→ **What to work on**: Please recast the part of the rows that opens with the line containing "398x162 pixels." and closes with the line containing "coord(566,334)" as a numbered list. Include both of those lines, drop any blank lines, and leave out every other row.

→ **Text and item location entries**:
%%

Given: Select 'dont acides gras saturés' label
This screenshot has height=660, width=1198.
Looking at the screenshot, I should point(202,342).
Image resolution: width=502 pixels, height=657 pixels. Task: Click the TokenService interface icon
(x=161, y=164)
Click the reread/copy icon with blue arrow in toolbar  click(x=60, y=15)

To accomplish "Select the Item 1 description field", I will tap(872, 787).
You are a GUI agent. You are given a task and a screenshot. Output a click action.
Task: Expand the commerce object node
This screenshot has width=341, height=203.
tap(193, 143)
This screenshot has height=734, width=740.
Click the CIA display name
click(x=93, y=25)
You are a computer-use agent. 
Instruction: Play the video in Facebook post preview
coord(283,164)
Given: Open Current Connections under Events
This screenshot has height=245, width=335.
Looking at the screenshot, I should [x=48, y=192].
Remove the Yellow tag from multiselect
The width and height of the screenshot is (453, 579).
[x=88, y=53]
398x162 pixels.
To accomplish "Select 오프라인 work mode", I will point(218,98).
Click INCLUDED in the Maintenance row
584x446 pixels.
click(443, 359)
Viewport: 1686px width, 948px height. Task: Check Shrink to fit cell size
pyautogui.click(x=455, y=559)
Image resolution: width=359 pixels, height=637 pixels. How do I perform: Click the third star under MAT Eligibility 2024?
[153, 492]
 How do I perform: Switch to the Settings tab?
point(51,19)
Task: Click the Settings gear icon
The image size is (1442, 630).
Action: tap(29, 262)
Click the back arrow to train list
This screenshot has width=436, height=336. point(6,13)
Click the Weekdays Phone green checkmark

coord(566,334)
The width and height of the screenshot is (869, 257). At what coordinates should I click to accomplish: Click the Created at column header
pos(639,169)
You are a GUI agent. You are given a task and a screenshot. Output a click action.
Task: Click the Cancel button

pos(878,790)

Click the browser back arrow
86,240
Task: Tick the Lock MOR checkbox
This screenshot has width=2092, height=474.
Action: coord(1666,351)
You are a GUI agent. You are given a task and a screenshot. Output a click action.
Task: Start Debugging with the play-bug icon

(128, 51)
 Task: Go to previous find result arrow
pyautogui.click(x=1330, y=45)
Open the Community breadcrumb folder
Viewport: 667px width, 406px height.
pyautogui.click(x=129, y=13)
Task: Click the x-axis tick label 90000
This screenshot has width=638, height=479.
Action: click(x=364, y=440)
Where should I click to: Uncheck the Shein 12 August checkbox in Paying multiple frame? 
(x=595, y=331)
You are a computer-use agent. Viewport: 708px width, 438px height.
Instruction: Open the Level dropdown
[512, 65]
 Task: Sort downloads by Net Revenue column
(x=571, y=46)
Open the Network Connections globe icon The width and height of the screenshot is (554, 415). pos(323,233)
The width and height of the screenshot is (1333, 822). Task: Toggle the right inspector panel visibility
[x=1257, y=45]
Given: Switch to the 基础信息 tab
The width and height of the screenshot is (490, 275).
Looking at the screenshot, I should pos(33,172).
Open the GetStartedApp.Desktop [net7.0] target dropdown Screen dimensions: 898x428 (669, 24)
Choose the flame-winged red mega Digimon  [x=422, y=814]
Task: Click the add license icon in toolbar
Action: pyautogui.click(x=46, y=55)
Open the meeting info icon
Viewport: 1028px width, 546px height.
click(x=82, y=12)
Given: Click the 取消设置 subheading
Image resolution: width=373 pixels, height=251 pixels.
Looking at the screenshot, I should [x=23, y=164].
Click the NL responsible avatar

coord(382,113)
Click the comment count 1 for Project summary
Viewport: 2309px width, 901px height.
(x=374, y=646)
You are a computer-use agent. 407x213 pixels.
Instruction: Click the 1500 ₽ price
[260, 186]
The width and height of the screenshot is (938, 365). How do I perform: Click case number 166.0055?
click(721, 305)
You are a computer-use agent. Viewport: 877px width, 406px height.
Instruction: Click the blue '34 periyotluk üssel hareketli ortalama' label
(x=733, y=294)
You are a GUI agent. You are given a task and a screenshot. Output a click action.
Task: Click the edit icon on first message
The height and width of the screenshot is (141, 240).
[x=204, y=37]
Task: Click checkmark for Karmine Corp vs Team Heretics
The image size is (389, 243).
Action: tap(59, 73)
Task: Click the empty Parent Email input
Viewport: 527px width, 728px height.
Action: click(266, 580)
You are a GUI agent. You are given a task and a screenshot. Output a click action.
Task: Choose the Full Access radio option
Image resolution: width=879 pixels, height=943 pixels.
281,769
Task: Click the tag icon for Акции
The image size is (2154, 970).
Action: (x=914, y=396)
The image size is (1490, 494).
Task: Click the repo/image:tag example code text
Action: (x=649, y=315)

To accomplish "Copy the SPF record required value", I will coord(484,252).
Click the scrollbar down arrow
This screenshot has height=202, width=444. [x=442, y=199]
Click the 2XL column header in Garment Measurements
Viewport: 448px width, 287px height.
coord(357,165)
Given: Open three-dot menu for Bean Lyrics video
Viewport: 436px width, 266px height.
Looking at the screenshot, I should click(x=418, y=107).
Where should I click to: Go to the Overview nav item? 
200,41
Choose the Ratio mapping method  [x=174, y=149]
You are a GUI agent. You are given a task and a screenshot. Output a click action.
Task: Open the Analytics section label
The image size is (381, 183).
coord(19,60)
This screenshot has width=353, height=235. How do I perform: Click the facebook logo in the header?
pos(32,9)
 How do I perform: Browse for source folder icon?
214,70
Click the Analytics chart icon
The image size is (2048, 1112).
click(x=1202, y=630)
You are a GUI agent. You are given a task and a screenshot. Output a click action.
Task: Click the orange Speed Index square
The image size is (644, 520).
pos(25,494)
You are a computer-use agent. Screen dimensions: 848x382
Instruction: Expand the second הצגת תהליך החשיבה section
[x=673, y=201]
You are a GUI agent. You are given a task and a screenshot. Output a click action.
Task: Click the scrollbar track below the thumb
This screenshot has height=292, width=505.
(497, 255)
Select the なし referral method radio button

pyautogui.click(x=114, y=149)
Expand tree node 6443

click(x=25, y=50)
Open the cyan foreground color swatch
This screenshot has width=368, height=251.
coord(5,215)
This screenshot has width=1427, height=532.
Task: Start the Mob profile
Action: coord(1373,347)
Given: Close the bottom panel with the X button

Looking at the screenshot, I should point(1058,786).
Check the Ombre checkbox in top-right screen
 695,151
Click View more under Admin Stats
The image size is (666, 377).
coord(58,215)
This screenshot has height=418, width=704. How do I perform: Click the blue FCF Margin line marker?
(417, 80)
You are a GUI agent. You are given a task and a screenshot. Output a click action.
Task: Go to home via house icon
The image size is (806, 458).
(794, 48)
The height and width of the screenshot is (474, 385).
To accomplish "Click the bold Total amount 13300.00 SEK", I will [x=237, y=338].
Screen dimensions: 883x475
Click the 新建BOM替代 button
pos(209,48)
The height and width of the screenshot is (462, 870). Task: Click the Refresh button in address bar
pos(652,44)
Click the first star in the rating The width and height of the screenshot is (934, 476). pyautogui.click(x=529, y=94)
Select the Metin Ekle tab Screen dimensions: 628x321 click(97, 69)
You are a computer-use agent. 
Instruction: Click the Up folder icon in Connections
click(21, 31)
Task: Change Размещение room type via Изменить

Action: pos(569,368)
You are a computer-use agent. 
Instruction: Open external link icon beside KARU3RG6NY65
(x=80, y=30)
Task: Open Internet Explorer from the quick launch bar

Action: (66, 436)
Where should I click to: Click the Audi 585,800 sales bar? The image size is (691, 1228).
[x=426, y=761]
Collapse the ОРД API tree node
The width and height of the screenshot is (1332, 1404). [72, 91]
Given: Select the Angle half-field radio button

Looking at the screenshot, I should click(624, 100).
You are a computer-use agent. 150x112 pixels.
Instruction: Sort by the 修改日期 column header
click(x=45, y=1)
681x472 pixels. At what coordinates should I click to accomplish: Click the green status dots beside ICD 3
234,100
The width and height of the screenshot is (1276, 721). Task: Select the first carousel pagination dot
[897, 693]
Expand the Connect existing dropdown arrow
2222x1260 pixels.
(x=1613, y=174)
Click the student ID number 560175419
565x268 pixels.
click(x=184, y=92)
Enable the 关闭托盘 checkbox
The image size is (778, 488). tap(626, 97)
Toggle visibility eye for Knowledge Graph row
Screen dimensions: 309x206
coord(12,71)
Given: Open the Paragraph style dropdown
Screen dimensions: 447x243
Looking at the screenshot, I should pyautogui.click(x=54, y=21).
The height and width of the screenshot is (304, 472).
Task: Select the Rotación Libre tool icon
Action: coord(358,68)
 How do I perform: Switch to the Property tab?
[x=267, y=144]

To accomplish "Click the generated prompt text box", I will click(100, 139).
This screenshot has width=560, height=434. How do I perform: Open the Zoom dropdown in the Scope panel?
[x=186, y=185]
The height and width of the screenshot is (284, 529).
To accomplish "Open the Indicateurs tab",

%%

→ **Solution for this task**:
1. 398x162 pixels.
2. To accomplish "Select 오프라인 work mode", I will point(218,98).
3. Click INCLUDED in the Maintenance row
4. 584x446 pixels.
5. click(443, 359)
6. Viewport: 1686px width, 948px height. Task: Check Shrink to fit cell size
7. pyautogui.click(x=455, y=559)
8. Image resolution: width=359 pixels, height=637 pixels. How do I perform: Click the third star under MAT Eligibility 2024?
9. [153, 492]
10.  How do I perform: Switch to the Settings tab?
11. point(51,19)
12. Task: Click the Settings gear icon
13. The image size is (1442, 630).
14. Action: tap(29, 262)
15. Click the back arrow to train list
16. This screenshot has width=436, height=336. point(6,13)
17. Click the Weekdays Phone green checkmark
18. coord(566,334)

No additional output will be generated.